ただ、スピリチュアルな勧誘と絶対に捉えられたくはなかったので、本と一緒にこう言い添えた「良い姿勢で座り、鼻からゆっくりと深い呼吸をして、呼吸に意識を集中させてみて。これだけだよ」
ここまで読んで難関志望大学に合格するために、どんな素晴らしいコツが書かれた本だろうと想像していた親御さんからはクレームが来るかもしれない。「私は合格のコツが知りたいのであって、鼻毛の揺らしかたを聞きたいのではない!」と。確かに微分積分を解いている時には鼻毛が揺れていることはどうでもよい。けれど、鼻呼吸をし、そこに集中することで微分積分も解きやすくなるのだ。
ここで、お恥ずかしながら私の瞑想を披露しよう。
スマホを15分にセットする。できるだけ部屋を静かにし、良い姿勢で座り、目を閉じる。鼻から呼吸をし、出入りする息に心を集中させるが、ほんの3秒もすれば意識がさまよってしまう。散々さまよった挙句に、ようやく私は意識がそれていたことにやっと気づき、また呼吸に意識を戻す。しかしまた、5秒もすると。。。これの繰り返しでほとんど自分を制御できていない。
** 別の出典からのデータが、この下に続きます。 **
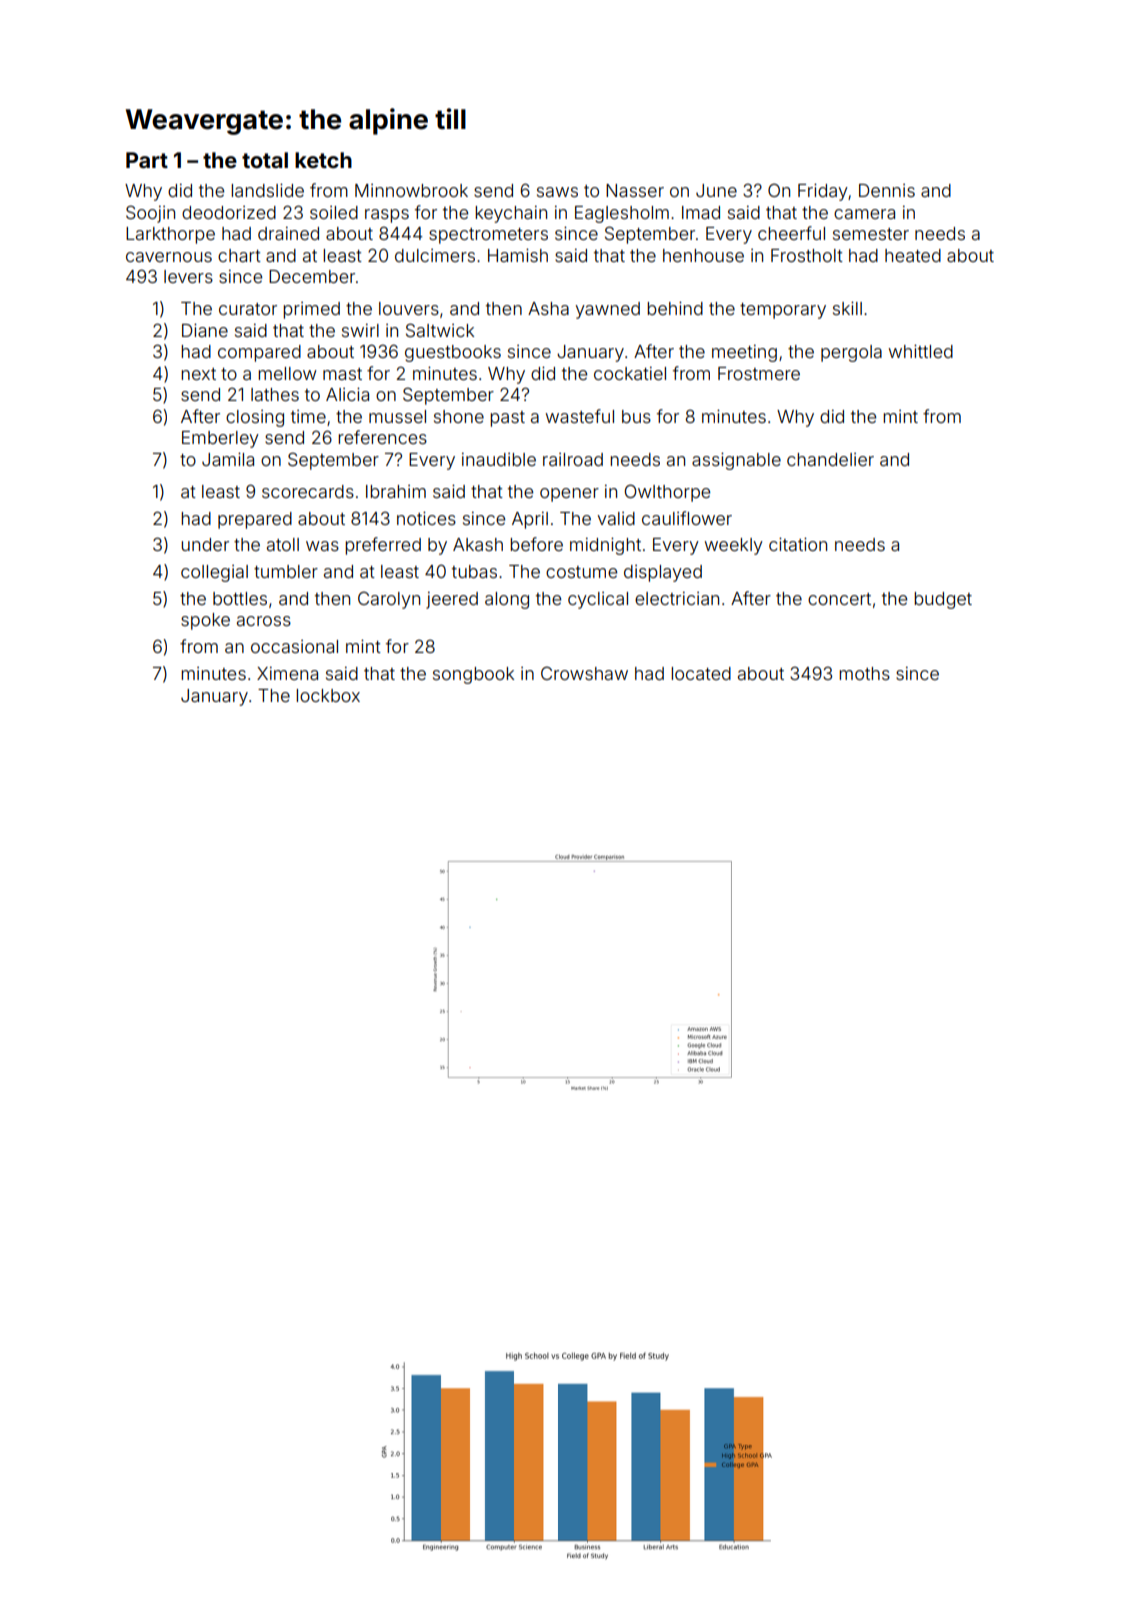 Image resolution: width=1125 pixels, height=1597 pixels. I want to click on heated, so click(913, 255).
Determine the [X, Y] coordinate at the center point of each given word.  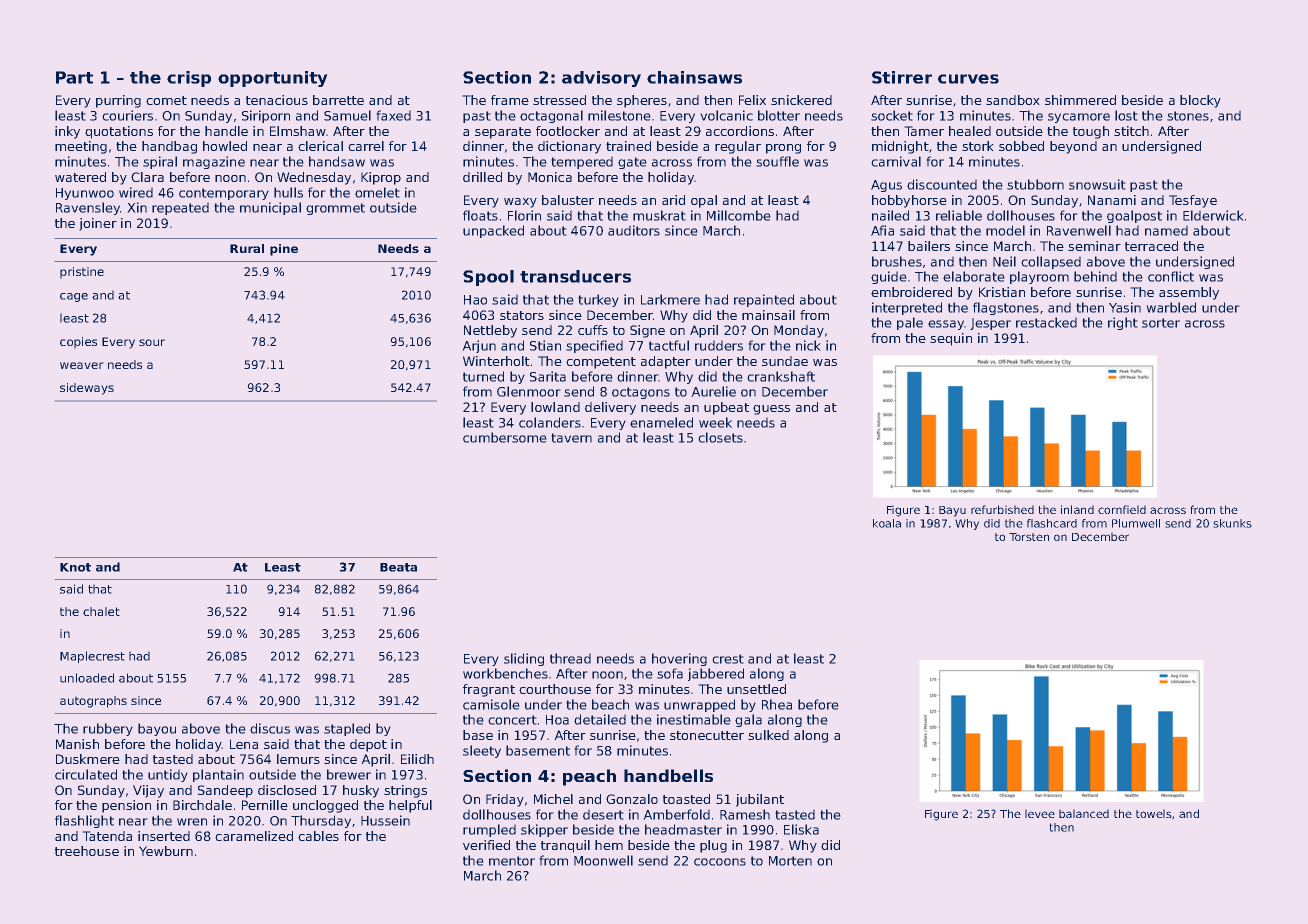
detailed [600, 719]
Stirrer [902, 77]
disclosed [287, 790]
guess [771, 410]
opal [704, 201]
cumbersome [505, 437]
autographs [93, 702]
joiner [98, 224]
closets [720, 437]
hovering [679, 659]
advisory [601, 79]
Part [74, 77]
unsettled [756, 689]
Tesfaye [1193, 201]
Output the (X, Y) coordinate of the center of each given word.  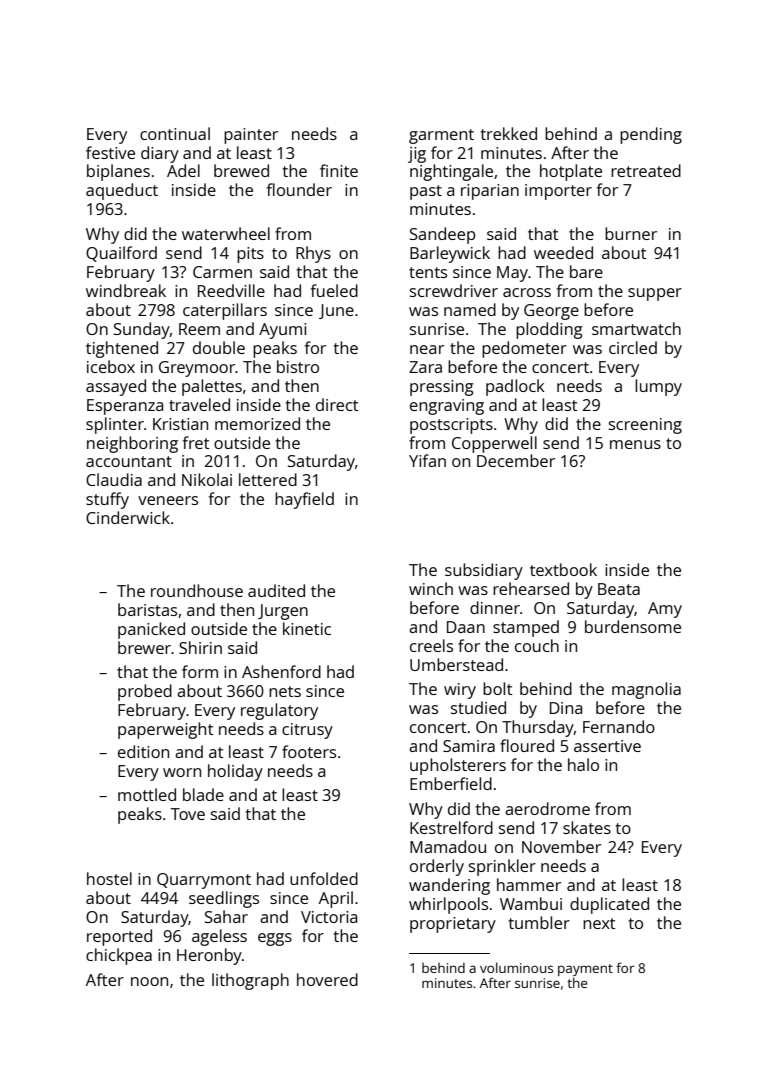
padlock (515, 387)
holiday (235, 772)
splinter (115, 425)
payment (585, 970)
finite (339, 170)
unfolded (324, 878)
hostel (109, 878)
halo (583, 764)
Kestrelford (451, 827)
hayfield (304, 500)
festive (110, 152)
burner (631, 233)
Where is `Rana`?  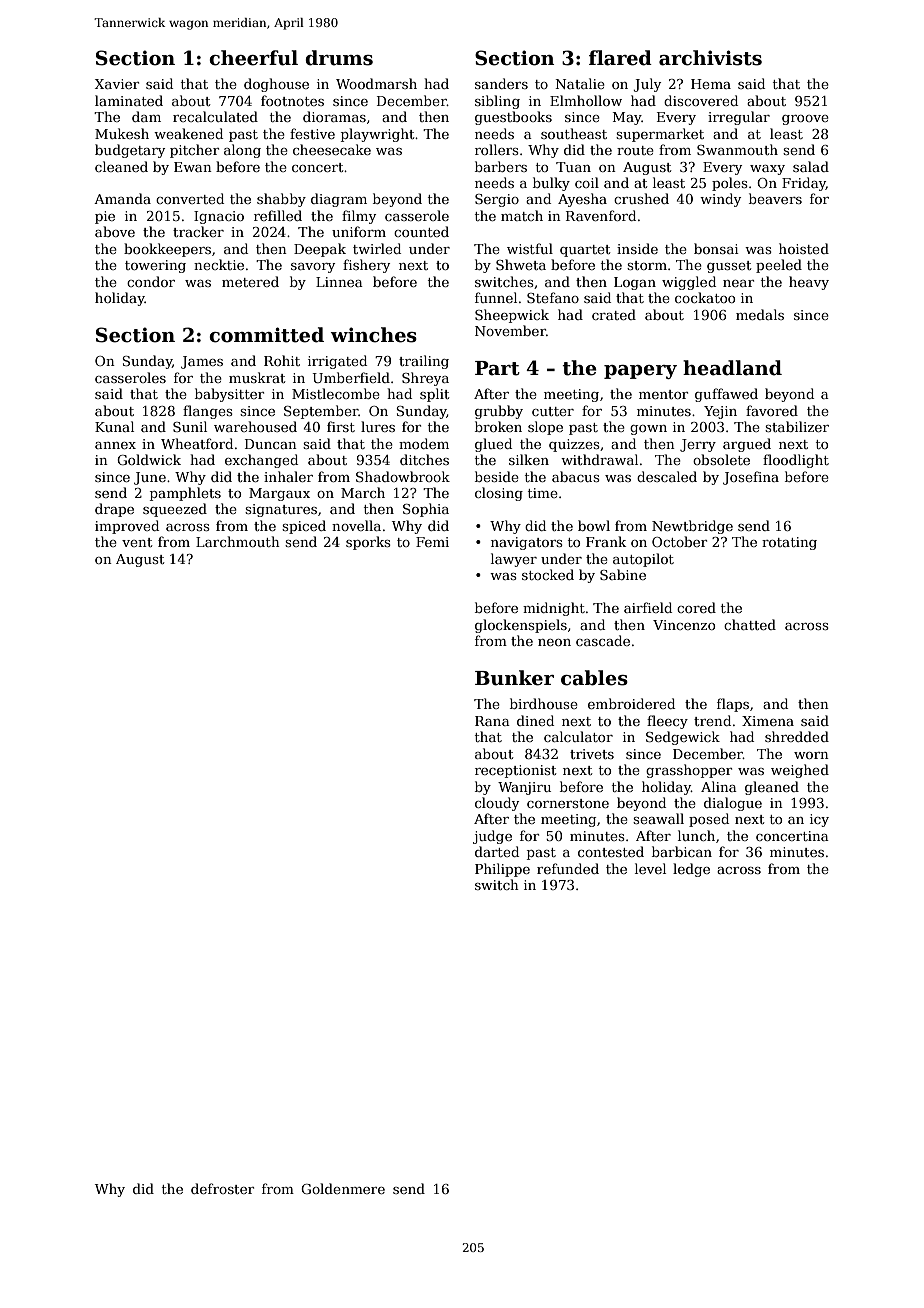
Rana is located at coordinates (492, 721).
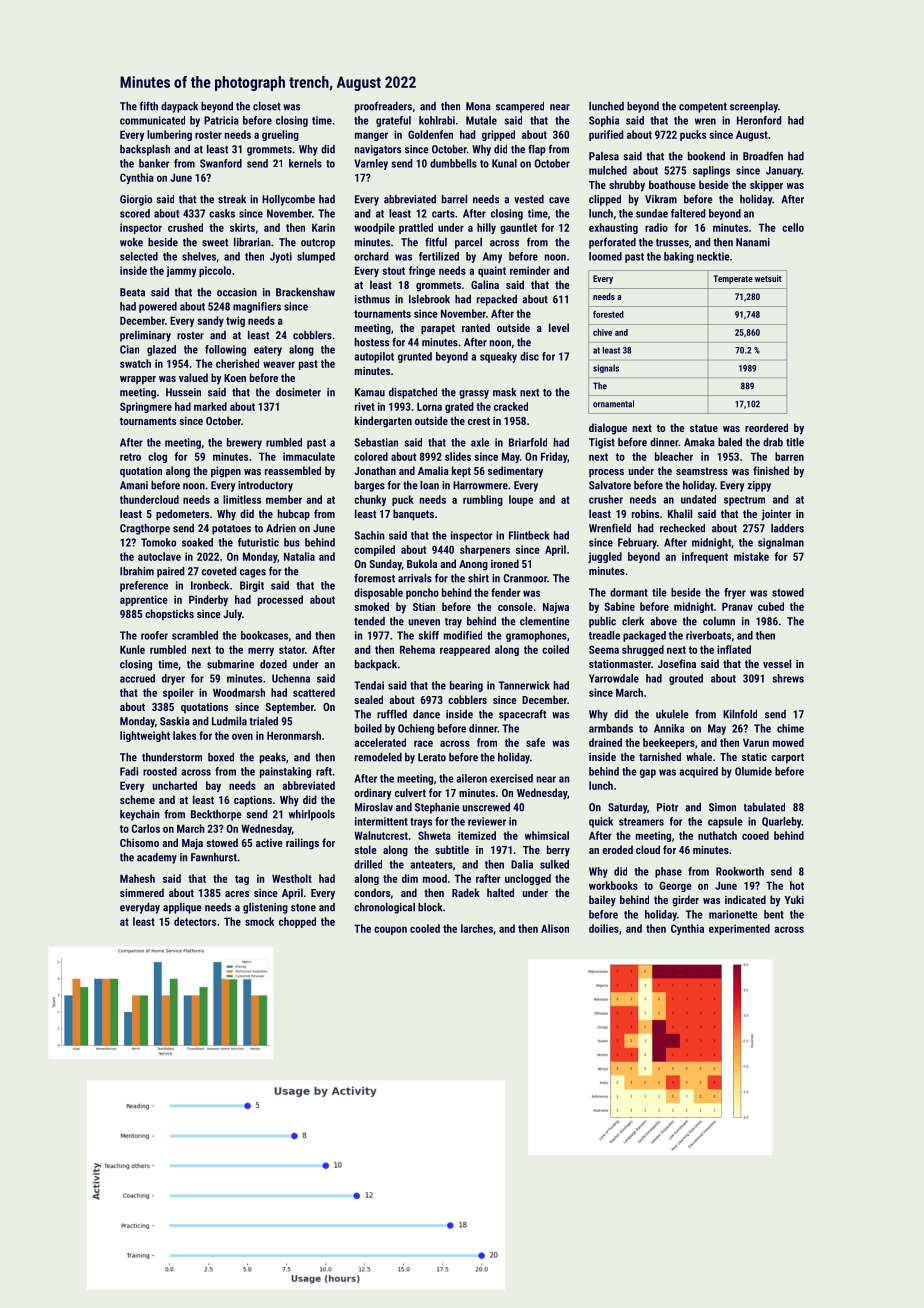  Describe the element at coordinates (292, 650) in the image. I see `stator` at that location.
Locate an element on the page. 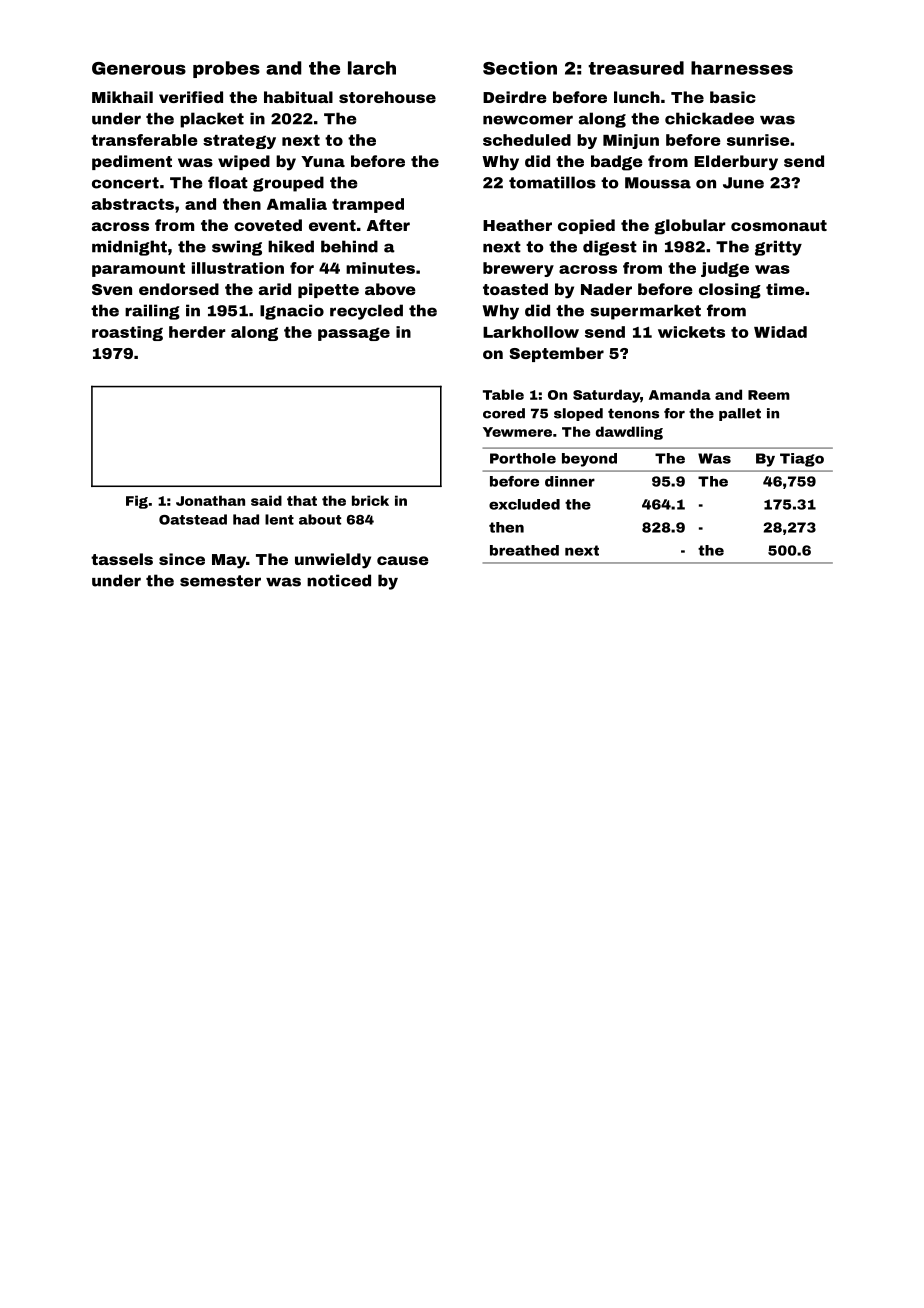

何てこった!私は自分を意のままに動かす、「株式会社 釣田美奈子」の社長だと思っていたが私の自分へのコントロール能力は鼻から入ったり出たりする空気を見守る守衛よりも低い。だって、数秒で持ち場を離れるのだから。。。
本を渡した子の親御さんも瞑想をやってみたようだ。「私は30秒もできませんでした」と感想を伝えてくれたから。どうやら彼女の守衛は30秒で退職したらしい。。。
このように”私”というものは”自分”をろくすっぽコントロールできないのに、コントロールできている感を抱かせるのはどうしてだろう?こんな妄想を見させる理由は?それは妄想を抱いていた方が、子孫を残す相手として選ばれやすいから。ギャートルズの原始時代では嘘でもいいから「俺、毎日マンモスとってくるぜ~」と言う男に惹かれるだろう。そう、私たちはそういう男に惹かれた子孫でもある。
微分積分も解きやすくなるし、「俺、毎日マンモスとってくるぜ~」にはだまされない。と思いませんか?
おっと、ここまで書いて気がついたが、どうやら私はマトリックスのモーフィアスだったらしい。